The city environment in which the land was located was technically a residential environment as a result of its zoning. However, it was observed by the Court that the environment was dominated by major road infrastructure and it was far from a typical residential environment.
Putting aside the impact of the proposed sign on the hotel itself the Council accepted that there was nothing about the broader environment which would make the land an unsuitable environment for the proposed sign. For this reason, the primary issue for determination by the Court was whether the roof sign would have an unreasonable impact on the Kedron Park Hotel itself particularly given that the hotel was a heritage place for the purposes of the Subordinate Local Law.

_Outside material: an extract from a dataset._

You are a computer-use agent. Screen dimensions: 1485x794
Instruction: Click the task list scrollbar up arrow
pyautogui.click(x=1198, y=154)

The Court noted that the hotel building consisted of three components; the first component was built in 1881 on the corner and with a frontage to each of the streets, the second component was an extension added in 1920 which wrapped around the 1881 part of the building and had frontages to each of the roads, and the third component was the low-level extension to the south which was more modern and had no significant heritage significance.
In that context, the Court relevantly observed that the proposed sign would not affect the primary view of the hotel as a landmark corner hotel as the sign was to be located around the back or side. Furthermore, the value of the hotel building as it related to the evolution or pattern of the city and the history of the local area would not be adversely affected and would still readily be appreciated.
As to its impact on the appreciation of the 1881 or the 1920 component, the Court was satisfied that the proposed sign would not have any impact on the appreciation of the intactness of the 1881 component of the hotel building. The Court observed that the proposed sign could obscure the view of some part of the 1920 addition but considered any such obstruction to be minor.
The Court also observed that the proposed sign would obscure part of the more recent additions but relevantly noted that they did not add anything to the heritage significance of the hotel building.
In the opinion of Australian Leisure’s heritage expert, “the significant parts of the heritage building are centred around the street corner, with the 19th century verandah front of the original building, and the later 1920s additions to the south and east” and “the proposed sign is not located on the street facade of the hotel, but rather, around the corner against a relatively side wall on the lower flat roof of the relatively recent addition”.
The Court accepted Australian Leisure’s expert’s analysis and his conclusion that the proposed sign would not have an undue impact on the hotel and its heritage significance. It was concluded by the Court that the location of the proposed sign had shown appropriate respect to the hotel building and would not have an unreasonable impact on the hotel itself or its heritage significance. On this basis, it was held that there were special circumstances which would warrant the approval of the proposed sign as prescribed under the Subordinate Local Law.
When it comes to considering matters of heritage and whether a proposed development will impact on the heritage values, it is often a matter of subjective assessment and reasonable minds may differ. However, it is important to keep in mind the nature of the proposed development and the characteristics of the heritage site in the assessment.